To train our model, we chose an 8MB set of classical piano music in the form of MIDI files. These files are broken down into note sequences, or small melody segments, which are then fed into a recurrent neural network (RNN). RNN's are a class of artificial neural network where connections between nodes form a directed graph along a sequence. RNNs use their internal memory to process sequences of inputs, and due to their pattern matching capabilities, they are also used for tasks such as handwriting and speech recognition.
The model is then fed two MIDI files to use for generating a new composition. It uses multiple different modes of interactive musical creation, including: random sampling from the prior distribution, interpolation between existing sequences, and manipulation of existing sequences via attribute vectors or a latent constraint model.

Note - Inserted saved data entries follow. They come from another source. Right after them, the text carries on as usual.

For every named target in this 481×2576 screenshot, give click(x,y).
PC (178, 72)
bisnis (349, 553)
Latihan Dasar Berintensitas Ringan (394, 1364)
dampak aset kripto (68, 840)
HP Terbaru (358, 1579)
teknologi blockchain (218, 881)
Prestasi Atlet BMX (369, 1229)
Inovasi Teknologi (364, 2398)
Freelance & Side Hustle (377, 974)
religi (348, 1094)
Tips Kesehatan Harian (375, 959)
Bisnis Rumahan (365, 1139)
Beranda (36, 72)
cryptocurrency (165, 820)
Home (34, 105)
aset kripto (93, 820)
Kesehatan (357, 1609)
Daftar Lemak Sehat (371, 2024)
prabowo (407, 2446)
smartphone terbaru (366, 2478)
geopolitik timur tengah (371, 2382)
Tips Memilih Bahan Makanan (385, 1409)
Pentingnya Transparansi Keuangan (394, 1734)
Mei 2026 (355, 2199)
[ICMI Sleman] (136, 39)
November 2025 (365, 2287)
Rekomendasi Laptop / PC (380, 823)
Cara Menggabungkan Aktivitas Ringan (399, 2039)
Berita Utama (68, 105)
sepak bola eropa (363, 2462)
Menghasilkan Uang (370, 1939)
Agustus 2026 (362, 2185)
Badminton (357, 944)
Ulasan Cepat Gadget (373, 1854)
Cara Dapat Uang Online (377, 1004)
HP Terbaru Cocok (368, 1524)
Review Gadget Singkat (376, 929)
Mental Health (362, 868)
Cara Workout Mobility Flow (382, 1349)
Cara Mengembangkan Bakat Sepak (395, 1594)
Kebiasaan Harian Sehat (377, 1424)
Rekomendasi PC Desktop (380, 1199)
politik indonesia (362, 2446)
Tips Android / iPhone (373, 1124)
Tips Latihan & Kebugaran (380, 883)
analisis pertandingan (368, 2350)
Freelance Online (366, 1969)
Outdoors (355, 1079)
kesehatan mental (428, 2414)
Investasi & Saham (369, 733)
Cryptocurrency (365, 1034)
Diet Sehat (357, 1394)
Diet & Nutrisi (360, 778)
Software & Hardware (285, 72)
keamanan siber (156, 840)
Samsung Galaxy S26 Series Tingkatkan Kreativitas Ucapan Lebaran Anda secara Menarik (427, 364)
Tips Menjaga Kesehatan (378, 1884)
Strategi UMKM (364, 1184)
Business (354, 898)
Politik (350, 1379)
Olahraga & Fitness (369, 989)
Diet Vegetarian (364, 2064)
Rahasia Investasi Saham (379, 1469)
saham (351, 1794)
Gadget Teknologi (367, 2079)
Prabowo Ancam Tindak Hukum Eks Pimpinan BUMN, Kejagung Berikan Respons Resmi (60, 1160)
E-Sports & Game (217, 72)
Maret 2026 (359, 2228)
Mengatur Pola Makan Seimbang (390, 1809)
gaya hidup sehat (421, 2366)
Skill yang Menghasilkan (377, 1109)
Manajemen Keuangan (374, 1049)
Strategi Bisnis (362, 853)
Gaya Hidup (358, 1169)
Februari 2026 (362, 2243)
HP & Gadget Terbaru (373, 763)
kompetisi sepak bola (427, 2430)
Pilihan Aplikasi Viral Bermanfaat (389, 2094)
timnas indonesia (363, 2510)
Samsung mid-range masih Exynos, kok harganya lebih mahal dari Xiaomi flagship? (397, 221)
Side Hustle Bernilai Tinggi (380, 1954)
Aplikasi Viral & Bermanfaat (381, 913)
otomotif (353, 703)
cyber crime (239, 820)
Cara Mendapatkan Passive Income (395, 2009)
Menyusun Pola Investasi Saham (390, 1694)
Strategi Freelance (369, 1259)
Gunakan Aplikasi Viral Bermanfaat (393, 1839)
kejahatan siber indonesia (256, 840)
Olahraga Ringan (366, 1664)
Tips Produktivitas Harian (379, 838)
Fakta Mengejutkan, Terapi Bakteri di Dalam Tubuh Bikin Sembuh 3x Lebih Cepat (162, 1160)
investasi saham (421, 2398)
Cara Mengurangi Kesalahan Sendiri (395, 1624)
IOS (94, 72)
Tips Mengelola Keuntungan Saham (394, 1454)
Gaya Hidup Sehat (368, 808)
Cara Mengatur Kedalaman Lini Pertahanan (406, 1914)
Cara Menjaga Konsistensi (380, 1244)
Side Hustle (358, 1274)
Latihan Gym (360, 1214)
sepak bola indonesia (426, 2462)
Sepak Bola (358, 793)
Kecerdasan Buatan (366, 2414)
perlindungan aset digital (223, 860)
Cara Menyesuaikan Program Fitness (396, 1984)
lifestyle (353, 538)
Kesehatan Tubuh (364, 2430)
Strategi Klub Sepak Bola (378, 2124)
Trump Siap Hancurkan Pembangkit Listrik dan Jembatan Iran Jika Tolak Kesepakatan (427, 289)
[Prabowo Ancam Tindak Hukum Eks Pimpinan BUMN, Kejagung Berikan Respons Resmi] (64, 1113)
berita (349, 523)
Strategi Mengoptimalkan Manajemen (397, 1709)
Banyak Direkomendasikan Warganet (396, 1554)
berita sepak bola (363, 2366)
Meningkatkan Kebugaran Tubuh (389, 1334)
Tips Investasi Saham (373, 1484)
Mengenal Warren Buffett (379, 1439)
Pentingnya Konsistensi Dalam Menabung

The resulting MIDI file is converted to a wav audio file using the midi2audio Python library, and an outbound call containing the audio file is sent to the phone number provided using the Twilio REST API.
Challenges we ran into
Our team ran into a lot of trouble with finding the right .midi files. Not only did we need specifically just .midi files (not .mp3s, or .wavs, or anything else), the music also couldn't change tempo or time signatures at any point. The .midi files also needed to be a single layer. Because of this, just getting enough data to train our model was troublesome.
We also had to shift goals halfway through our session -- our original objective was to train a model to blend two starkly different genres together, such as jazz and EDM. When we found that .midi files couldn't support this venture, we shifted into focusing on classical piano pieces. This genre had many .midi files available for use, and tempo changes or time signature shifts were no longer an obstacle. Even as we changed goals, we had to make the tough decision to kill a model learning process that had been running for nearly 12 hours -- we had lost time on this investment, and it was then up to us to use what data was salvageable from that process to make our music generator.

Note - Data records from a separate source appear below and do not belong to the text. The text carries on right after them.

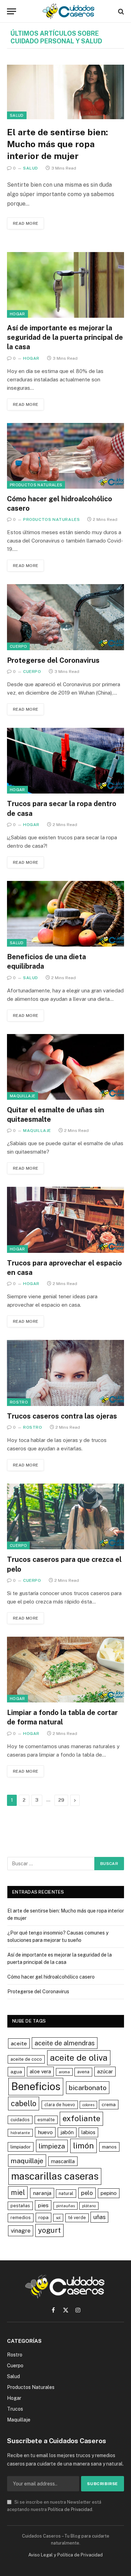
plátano (89, 2206)
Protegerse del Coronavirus (53, 660)
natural (66, 2193)
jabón (67, 2132)
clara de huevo (59, 2104)
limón (83, 2145)
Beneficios (35, 2086)
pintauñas (65, 2206)
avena (83, 2071)
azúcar (105, 2071)
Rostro (19, 1402)
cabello (23, 2103)
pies (43, 2205)
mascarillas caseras (55, 2176)
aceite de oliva (79, 2057)
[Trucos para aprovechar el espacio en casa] (65, 1220)
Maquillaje (22, 1096)
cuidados (20, 2119)
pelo (87, 2192)
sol (58, 2218)
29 (61, 1800)
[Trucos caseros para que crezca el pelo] (65, 1516)
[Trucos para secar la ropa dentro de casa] (65, 761)
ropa (43, 2217)
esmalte (46, 2119)
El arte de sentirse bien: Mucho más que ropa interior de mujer (57, 144)
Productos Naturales (36, 485)
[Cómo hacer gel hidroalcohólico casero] (65, 456)
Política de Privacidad (70, 2509)
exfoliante (81, 2118)
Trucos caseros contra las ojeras (62, 1416)
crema (109, 2104)
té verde (77, 2217)
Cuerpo (18, 646)
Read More (25, 223)
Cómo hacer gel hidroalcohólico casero (51, 1977)
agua (16, 2071)
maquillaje (27, 2161)
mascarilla (63, 2161)
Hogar (17, 314)
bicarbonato (88, 2087)
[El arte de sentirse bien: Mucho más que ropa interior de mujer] (65, 92)
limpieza (52, 2146)
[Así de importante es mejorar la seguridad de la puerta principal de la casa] (65, 285)
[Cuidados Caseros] (69, 11)
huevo (45, 2132)
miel (18, 2192)
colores (88, 2105)
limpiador (20, 2147)
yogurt (49, 2230)
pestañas (20, 2205)
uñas (99, 2216)
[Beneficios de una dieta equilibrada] (65, 914)
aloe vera (40, 2071)
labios (88, 2132)
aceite (19, 2043)
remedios (20, 2217)
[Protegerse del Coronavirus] (65, 617)
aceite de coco (26, 2059)
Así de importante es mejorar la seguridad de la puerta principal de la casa (65, 337)
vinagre (20, 2230)
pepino (109, 2193)
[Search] (120, 11)
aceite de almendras (65, 2043)
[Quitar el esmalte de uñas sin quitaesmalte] (65, 1067)
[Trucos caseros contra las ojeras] (65, 1373)
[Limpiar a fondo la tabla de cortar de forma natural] (65, 1669)
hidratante (20, 2133)
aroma (64, 2072)
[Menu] (11, 11)
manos (109, 2147)
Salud (17, 115)
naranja (42, 2193)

Accomplishments that we're proud of
How can we deny the most obvious thing we're happy about? The fact that our generator even works makes us proud. It can create cohesive, melodic songs that can't be immediately identified as made by a computer, and mobile numbers can be successfully dialed to bring tunes to everyone. Behind this achievement are the great strides that everyone on the team made -- three of us picked up Tensorflow after never having used it before, and one of us learned and built front-end after never having made a single website in HTML. We are also glad we could adapt to the changes that were necessary to our goals, enabling us to build a music generator that could be demoed before the end of the hackathon.
What we learned
Of course, we all learned new hard skills in coding and programming. But we also learned that you should never try to train a machine learning model on a local server... especially on a laptop. We are grateful that no hard drives or batteries exploded during this session.
What's next for music.U
We hope to see music.U reach the heights of our original goal -- to be able to blend two totally different genres, and create a catchy song out of their coalescence. Who wouldn't like to see the next radical joining of genres that follows in the footsteps of electroswing?